End magnets 20 and 21, in combination with side magnets 1 and 2,
create the closed drift magnetic fields 18 and 19, with only
magnetic field 18 shown in FIG. 2. FIG. 2 also includes box 3,
liner 16, insulator 15 and, below magnets 1, 2, 20 and 21, water
cooled block 12. Plurality of grooves 22 in box 3 for gas 27 are
also illustrated. Plasma 9 is shown as the darker portion in the
center. The lighter portion corresponds to plasma region 39.
[0044] FIG. 3 shows an isometric view of beam source 24 where
certain water cooling piping is not shown. As described above, this
water piping is useful to make electrical connections to both
electrodes. In the illustrated embodiment of FIG. 3, plasma 9
emanates outwardly from nozzle 6 into the process chamber. As
shown, plasma 9 forms a narrow uniform beam extending outwardly
from nozzle 6.
[0045] As those skilled in the art will appreciate, beam source 24
may comprise many shapes, sizes, scales, and may include a
plurality of materials. For example, in one embodiment source 24
was constructed as follows: Magnets 1 and 2 were ceramic type
measuring about 1'' wide.times.about 4'' long.times.about 1''
thick.
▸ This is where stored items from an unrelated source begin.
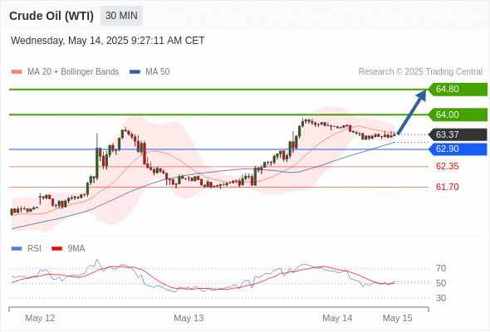Click the 63.37 current price tag
Image resolution: width=490 pixels, height=332 pixels.
pos(458,134)
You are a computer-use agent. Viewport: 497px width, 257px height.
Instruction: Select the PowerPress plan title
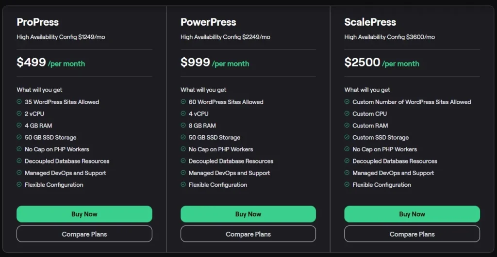pyautogui.click(x=208, y=22)
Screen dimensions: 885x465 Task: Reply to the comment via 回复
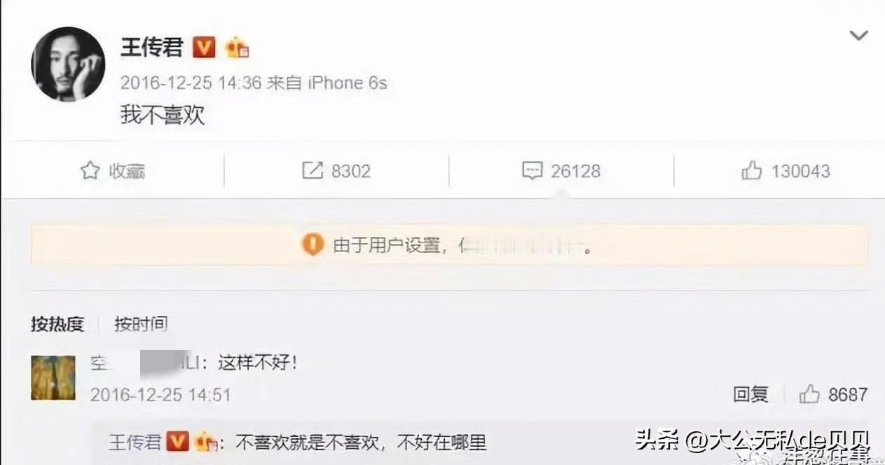[x=750, y=394]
Magnets 20 and 21 were about 1'' wide.times.about 2''
long.times.about 1'' thick. Block 12 was formed from brass. Top
cover 5 and nozzle 6 were formed of copper. The opening in nozzle 6
was about 0.75'' wide.times.about 0.75'' deep.times.about 3.5''
long. Shunt 10 and shunt 11 were formed of mild steel. Liner 16 was
formed of copper sheet bent into an oval shape, with the long
internal diameter of that oval measuring about 1.5''. As those
skilled in the art will appreciate, many variations and
modifications can be made regarding the dimensions and materials of
source 24 without departing from the scope of Applicant's
invention.
[0046] Beam source 24, and the plasma 9 generated therewith, have
many useful properties, including the following measured values
using the source described immediately above:
[0047] Plasma 9 is very dense, with ion densities exceeding
10.sup.12 per cm.sup.3 when using a DC power supply output of 1 kW
at 300 V. The ion saturation current was measured at over 100 mA
for the source dimensions given and these power supply settings.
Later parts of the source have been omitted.